Между тем нависла опасность контрреволюции. Деникин все еще наступал, он подошел совсем близко к Туле. В Прибалтике появился Юденич, наступавший на Петроград. В Москве в осенние дни 1919 года на некоторых заводах вспыхивали волнения – то ли на экономической, то ли на политической почве.
А мы ходили в клиники и слушали лекции. Особенно нам нравились лекции профессора Д. Д. Плетнева {8}. Этот блестящий клиницист нас привлекал как диагнозами, так и острой и яркой речью. Всегда элегантный, менявший каждый день костюм, не говоря уже о рубашках, надушенный, сверкающий запонками, окруженный хорошенькими женщинами (студентками, ординаторами), он входил в аудиторию, полный какой-то внутренней силы и начинал говорить в абсолютной тишине хрипловатым, довольно тихим голосом. Плетнев не прибегал к пафосу. Он нередко запинался, перескакивая с фразы на фразу, иногда как бы искал их. Но говорил оригинально, задушевно и просто. Его было легко слушать, хотелось даже, чтобы лекция не кончалась. Его лекции были неожиданными и свободными. Ясно, что он никогда к ним не готовился, входя в аудиторию, не знал, о чем и как будет говорить. Это были блестящие импровизации. Он держался в аудитории, как артист – в лучшем смысле этого слова. Как у всякого человека, привыкшего публично выступать, притом с успехом, у него выработались определенные движения: то он подбоченится одной рукой и вытянет другой указку вперед, то он изящно проводит по своим рыжеватым усам, то указку занесет за спину и выпятит грудь с галстуком, всякий раз новым, то сядет, то встанет, то ходит, то остановится. Некоторые студенты-хирурги подсчитывали его позы и насмешливо нумеровали: это поза № 1, а это поза № 7, № 12 и т. д.; им бы только что-нибудь резать, а что они понимают в патогенезе? «В чем сущность данного заболевания?» – риторически восклицал Д. Д. Плетнев и уводил нас в дебри своих рассуждений.

## ЧТО НУЖНО СДЕЛАТЬ
Ответьте, каким голосом, согласно предоставленному тексту, профессор Плетнев начинал говорить в аудитории.

## НАБОР СТРОК
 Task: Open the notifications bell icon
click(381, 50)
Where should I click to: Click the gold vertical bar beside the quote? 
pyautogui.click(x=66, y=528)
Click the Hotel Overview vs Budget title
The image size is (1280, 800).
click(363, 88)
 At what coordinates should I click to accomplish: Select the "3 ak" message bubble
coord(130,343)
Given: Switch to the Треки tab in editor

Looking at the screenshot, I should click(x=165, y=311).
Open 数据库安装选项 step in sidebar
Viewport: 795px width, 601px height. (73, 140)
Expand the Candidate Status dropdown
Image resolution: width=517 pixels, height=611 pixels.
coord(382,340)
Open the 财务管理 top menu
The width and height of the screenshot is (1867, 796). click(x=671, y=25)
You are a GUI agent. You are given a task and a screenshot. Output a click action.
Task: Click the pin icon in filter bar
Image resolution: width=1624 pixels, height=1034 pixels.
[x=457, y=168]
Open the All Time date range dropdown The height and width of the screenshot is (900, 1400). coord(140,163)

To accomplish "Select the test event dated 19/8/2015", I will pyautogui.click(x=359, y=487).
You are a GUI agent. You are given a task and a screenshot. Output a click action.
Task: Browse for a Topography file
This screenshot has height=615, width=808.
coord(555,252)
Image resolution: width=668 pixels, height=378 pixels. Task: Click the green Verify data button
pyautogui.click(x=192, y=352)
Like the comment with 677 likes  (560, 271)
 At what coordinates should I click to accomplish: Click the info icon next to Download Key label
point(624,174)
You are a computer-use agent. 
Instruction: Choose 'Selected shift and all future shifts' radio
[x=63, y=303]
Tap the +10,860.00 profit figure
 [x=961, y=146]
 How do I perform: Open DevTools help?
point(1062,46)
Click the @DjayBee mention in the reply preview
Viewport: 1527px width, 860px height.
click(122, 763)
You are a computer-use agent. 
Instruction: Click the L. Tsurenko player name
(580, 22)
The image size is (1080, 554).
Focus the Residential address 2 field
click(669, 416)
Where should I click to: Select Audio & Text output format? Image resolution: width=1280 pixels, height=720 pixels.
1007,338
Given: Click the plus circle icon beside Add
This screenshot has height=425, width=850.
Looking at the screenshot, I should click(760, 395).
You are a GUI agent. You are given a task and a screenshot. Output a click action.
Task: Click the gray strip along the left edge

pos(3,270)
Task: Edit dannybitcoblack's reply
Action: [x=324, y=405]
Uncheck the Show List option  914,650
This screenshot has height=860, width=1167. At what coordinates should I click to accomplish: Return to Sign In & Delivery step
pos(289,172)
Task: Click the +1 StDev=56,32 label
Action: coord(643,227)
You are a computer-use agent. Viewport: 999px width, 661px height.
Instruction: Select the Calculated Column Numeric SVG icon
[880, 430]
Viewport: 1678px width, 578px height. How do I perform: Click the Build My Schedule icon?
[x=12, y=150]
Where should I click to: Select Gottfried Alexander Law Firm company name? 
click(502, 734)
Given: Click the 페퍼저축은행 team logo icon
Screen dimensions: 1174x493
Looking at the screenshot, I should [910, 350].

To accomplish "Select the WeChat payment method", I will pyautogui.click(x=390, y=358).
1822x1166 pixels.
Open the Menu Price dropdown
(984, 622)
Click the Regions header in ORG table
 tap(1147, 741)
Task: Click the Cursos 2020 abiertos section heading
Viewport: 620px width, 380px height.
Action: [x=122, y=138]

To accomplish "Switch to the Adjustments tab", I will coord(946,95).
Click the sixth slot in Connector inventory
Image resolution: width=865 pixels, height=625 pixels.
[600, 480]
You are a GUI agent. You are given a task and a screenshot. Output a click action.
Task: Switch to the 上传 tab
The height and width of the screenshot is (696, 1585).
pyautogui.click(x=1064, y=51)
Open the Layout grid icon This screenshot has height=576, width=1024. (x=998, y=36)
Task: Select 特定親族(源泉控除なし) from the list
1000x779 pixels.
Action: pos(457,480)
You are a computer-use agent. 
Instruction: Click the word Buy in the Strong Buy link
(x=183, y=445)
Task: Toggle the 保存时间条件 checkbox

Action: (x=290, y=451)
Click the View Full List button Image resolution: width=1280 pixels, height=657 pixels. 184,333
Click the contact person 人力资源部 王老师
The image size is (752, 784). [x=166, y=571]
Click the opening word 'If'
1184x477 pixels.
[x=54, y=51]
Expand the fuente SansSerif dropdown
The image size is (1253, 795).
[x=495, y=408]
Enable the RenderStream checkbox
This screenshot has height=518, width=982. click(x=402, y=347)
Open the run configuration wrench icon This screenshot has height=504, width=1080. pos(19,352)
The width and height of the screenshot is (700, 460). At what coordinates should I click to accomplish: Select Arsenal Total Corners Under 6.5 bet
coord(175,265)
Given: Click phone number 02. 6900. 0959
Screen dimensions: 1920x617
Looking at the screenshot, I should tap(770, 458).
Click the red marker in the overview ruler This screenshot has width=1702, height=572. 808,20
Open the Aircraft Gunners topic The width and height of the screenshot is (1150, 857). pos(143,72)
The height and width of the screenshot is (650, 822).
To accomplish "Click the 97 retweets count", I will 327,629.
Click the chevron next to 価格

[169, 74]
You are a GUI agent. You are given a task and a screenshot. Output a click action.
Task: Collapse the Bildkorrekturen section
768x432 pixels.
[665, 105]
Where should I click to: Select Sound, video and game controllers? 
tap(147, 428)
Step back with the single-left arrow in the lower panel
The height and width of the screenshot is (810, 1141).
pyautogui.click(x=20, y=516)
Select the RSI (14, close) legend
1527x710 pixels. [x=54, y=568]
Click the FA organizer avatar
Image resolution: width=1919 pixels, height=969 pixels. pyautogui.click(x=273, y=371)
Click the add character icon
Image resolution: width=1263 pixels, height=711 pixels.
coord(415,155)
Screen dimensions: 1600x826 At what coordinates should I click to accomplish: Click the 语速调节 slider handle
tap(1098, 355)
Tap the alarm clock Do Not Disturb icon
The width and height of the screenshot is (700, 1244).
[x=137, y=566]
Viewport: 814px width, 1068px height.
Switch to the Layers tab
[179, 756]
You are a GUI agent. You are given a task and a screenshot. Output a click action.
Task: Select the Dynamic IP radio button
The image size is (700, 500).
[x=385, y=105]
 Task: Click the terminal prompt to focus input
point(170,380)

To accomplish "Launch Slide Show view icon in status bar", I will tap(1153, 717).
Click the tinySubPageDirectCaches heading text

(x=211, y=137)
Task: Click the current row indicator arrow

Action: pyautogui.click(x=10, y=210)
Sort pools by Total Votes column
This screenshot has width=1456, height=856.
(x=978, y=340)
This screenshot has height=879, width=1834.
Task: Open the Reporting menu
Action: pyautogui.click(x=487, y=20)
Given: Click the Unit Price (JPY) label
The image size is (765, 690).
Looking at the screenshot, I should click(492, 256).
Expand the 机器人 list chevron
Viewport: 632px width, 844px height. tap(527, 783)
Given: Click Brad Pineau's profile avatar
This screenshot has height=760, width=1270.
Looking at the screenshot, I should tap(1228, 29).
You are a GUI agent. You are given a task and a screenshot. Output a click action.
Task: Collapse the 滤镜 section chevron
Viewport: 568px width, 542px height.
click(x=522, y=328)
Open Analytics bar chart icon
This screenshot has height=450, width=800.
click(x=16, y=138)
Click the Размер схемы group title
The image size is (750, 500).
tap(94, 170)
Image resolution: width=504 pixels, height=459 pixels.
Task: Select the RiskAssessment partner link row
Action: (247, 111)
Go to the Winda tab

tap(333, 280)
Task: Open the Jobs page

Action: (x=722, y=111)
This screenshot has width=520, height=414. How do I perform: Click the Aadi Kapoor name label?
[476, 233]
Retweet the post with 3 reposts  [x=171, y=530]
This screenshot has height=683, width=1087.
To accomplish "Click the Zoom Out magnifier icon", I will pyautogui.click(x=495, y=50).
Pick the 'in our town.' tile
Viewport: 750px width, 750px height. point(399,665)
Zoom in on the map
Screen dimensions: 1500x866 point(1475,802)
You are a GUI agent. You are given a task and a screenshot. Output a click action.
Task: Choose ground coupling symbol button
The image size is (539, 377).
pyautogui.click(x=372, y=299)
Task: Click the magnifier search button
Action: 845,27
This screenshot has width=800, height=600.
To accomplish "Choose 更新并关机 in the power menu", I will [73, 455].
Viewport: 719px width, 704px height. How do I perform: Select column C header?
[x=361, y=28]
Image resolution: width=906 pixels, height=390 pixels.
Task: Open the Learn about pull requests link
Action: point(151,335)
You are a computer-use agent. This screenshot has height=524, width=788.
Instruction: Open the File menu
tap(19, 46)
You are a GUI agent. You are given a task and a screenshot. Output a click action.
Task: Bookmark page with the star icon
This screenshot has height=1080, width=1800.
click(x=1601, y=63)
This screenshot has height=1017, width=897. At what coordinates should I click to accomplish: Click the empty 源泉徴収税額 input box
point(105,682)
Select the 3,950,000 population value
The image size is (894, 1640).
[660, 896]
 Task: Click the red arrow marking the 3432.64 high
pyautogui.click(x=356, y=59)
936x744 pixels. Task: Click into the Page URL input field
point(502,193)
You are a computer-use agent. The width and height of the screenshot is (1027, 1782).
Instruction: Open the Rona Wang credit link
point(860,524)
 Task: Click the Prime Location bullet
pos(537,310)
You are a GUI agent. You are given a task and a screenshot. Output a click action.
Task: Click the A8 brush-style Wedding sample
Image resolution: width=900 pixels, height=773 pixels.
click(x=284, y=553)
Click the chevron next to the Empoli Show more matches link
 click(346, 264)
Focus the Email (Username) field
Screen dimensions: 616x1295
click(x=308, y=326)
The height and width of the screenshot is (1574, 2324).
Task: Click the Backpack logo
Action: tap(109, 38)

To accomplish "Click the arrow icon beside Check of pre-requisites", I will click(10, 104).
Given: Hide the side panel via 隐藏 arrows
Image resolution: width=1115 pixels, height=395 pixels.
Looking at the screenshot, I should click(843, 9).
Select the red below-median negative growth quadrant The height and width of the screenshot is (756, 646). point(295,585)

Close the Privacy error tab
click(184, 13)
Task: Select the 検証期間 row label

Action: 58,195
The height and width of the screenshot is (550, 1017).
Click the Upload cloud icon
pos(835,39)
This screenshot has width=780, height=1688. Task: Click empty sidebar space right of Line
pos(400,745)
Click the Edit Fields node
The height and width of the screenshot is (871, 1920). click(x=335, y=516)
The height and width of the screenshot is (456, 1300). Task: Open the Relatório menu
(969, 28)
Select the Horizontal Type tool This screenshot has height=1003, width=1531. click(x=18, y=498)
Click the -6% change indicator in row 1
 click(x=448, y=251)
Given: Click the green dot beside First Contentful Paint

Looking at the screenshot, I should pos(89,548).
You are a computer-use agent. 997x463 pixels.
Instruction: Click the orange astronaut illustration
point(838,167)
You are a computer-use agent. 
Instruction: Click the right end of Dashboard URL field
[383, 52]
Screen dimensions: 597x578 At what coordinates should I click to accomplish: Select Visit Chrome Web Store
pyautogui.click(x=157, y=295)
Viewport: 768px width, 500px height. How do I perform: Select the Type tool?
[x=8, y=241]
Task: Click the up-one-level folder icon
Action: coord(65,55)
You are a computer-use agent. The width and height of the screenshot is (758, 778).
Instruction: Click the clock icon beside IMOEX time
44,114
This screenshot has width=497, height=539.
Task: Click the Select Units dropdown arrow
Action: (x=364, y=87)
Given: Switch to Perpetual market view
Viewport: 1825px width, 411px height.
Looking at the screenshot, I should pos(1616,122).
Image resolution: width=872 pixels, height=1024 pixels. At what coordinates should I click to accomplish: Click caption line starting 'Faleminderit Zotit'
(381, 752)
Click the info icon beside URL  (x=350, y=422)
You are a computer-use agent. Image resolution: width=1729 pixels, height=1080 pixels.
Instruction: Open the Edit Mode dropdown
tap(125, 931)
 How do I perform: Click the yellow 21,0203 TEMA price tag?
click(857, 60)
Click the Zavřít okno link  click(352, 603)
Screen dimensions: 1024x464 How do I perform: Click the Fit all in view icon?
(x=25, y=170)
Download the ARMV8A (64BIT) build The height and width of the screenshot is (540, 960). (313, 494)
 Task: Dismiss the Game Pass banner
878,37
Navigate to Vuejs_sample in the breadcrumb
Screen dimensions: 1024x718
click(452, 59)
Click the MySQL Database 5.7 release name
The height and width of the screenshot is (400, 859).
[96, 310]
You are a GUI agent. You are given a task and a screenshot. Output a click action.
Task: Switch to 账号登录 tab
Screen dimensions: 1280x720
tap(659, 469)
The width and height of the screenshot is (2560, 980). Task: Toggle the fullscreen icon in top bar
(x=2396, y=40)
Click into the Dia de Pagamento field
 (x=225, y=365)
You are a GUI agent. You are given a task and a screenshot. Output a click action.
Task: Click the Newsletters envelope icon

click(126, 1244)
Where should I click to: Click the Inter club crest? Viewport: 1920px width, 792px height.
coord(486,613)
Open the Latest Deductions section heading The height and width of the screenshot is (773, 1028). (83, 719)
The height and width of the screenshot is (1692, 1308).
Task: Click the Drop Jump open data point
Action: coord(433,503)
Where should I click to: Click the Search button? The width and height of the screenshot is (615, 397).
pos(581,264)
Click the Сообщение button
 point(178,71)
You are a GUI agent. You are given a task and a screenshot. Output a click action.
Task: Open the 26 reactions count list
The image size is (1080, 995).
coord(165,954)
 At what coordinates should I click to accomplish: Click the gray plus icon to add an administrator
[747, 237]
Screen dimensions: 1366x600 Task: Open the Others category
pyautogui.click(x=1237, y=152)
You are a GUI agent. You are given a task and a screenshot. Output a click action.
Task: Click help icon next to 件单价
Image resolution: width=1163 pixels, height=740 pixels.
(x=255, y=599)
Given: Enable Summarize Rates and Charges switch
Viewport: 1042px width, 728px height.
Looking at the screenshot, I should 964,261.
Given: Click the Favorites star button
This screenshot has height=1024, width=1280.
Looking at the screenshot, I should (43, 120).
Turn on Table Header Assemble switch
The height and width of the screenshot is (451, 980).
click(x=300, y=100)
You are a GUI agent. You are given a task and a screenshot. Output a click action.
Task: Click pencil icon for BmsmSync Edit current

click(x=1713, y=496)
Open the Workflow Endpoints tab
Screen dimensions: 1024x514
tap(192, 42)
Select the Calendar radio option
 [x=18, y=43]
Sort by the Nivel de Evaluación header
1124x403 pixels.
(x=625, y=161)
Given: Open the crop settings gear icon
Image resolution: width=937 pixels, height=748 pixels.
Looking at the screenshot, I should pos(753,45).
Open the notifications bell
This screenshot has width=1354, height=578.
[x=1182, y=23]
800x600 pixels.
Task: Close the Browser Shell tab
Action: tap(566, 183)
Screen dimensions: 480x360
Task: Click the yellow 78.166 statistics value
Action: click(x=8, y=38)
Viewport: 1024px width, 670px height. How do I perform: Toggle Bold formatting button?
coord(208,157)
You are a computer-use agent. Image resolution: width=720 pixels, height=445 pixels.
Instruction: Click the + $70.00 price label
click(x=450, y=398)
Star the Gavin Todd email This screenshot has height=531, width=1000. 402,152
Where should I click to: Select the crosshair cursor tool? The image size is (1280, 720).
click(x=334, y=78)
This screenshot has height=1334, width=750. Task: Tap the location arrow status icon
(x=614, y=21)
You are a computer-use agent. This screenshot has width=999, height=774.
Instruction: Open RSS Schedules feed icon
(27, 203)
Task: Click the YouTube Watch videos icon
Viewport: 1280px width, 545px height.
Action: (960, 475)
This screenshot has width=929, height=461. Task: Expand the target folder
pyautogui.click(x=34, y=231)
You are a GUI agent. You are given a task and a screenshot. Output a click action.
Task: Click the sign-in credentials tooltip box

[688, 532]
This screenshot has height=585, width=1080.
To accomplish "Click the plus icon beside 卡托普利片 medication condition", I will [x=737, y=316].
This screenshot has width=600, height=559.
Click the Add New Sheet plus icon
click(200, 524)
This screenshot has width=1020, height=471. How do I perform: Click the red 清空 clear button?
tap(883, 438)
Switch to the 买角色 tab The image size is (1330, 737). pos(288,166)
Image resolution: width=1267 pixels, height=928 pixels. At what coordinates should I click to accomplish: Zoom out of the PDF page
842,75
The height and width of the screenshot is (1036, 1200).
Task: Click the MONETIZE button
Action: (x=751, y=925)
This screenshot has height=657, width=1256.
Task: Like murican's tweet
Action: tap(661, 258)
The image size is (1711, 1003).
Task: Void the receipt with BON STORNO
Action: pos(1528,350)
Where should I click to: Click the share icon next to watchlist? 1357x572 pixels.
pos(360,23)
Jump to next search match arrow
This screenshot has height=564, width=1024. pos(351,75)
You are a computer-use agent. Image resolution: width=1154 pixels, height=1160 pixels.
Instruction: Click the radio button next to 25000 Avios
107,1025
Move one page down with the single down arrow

## ПОЛЕ ОТВЕТА
Хрипловатым, довольно тихим голосом.